-- Aufgaben --
[1] Schreibe aus dem Text über die preußische Königskrone den Abschnitt von „Vor 300 Jahren“ bis „Spanischen Erbfolgekrieges gegenübersah.“ unverändert ab.
[2] Setze den Text über Friedrich III. und die Königskrone nach seinem letzten Satz fort.

-- Dokumenttext --
- - -

Medaillen feiern das neue preußische Königshaus

Vor 300 Jahren mühte sich der brandenburgische Kurfürst Friedrich III. (1657–1713), seit 1688 Nachfolger des Großen Kurfürsten Friedrich Wilhelm (1620–1688), bei Kaiser Leopold I. (1658–1705) in Wien und anderen gekrönten Häuptern um eine Standeserhöhung – die Königskrone – und damit um größere Anerkennung im Heiligen Römischen Reich deutscher Nation. Dazu setzte er alle verfügbaren diplomatischen Mittel, aber auch die Lieferung von Soldaten und nicht zuletzt Geschenke an Höflinge und Minister ein. Bei seinem Begehren wußte der prestigebewußte Brandenburger klug die Schwierigkeiten für sich zu nutzen, denen sich das Reichsoberhaupt am Vorabend des Spanischen Erbfolgekrieges gegenübersah.

- - -

-- Datenteil --

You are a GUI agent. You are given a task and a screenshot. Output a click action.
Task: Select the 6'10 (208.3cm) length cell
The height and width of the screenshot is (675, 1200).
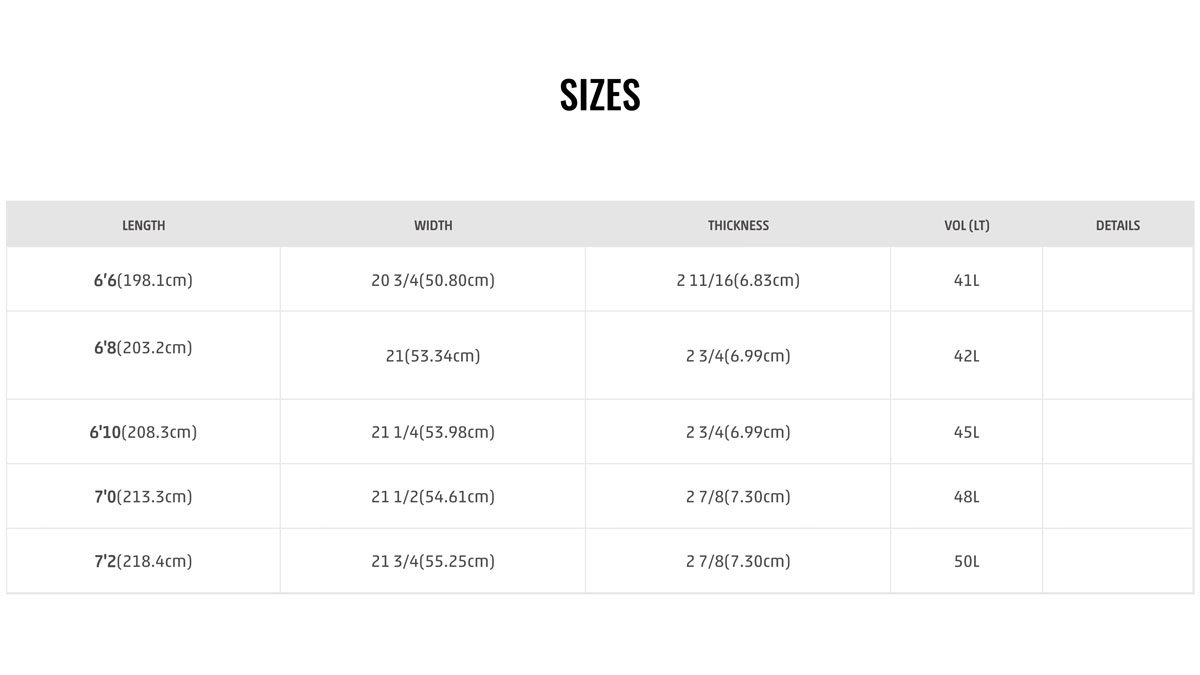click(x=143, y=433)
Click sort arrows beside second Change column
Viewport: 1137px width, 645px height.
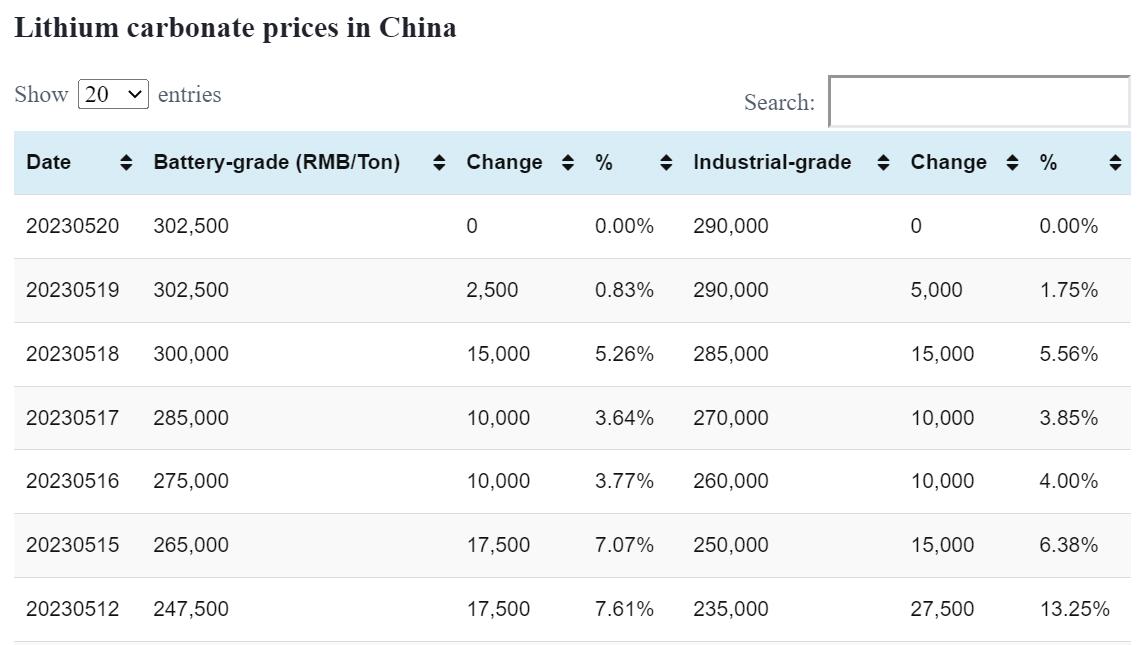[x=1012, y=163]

- - -

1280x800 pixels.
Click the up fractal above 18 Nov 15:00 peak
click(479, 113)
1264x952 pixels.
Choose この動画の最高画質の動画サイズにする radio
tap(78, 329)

- - -

-- Antworten --
[1]
Vor 300 Jahren mühte sich der brandenburgische Kurfürst Friedrich III. (1657–1713), seit 1688 Nachfolger des Großen Kurfürsten Friedrich Wilhelm (1620–1688), bei Kaiser Leopold I. (1658–1705) in Wien und anderen gekrönten Häuptern um eine Standeserhöhung – die Königskrone – und damit um größere Anerkennung im Heiligen Römischen Reich deutscher Nation. Dazu setzte er alle verfügbaren diplomatischen Mittel, aber auch die Lieferung von Soldaten und nicht zuletzt Geschenke an Höflinge und Minister ein. Bei seinem Begehren wußte der prestigebewußte Brandenburger klug die Schwierigkeiten für sich zu nutzen, denen sich das Reichsoberhaupt am Vorabend des Spanischen Erbfolgekrieges gegenübersah.

[2]
     Wünsche barocker Herrscher nach Königskronen und anderen Standeserhöhungen waren nicht ungewöhnlich und lagen im Trend. Kurfürst Friedrich August I. von Sachsen (1670–1733), besser bekannt als August der Starke, war schon seit 1697 König von Polen, Jahre später wurde ein hannöverscher

Kurfürst König von England. Und auch der Herzog von Savoyen schmückte sich mit der Königskrone von Sardinien.
     Für den an der Seite seiner klugen Gemahlin Sophie Charlotte (1668–1705) kulturell interessierten und als Mäzen der Wissenschaften und Künste agierenden, als Kriegsheld aber unbedeutenden Kurfürsten von Brandenburg besaß die Erlangung der mit dem ehemaligen Ordensland Preußen verbundene königliche »Dignität« (Würde) große Bedeutung. »Die Aufrichtung des neuen preußischen Königreichs ist eine der größten Begebenheiten dieser Zeit«, schrieb der Philosoph und Polyhistor Gottfried Wilhelm Leibniz (1646–1716), auf den die Gründung der Berliner Akademie der Wissenschaften zurückgeht. Das preußische Königreich sei eine Zierde des neuen Jahrhunderts, »so sich mit dieser Erhöhung angefangen und ihm mit einem so herrlichen Eingange sich gleichsam zu dauerhaftem Glück verbindet«.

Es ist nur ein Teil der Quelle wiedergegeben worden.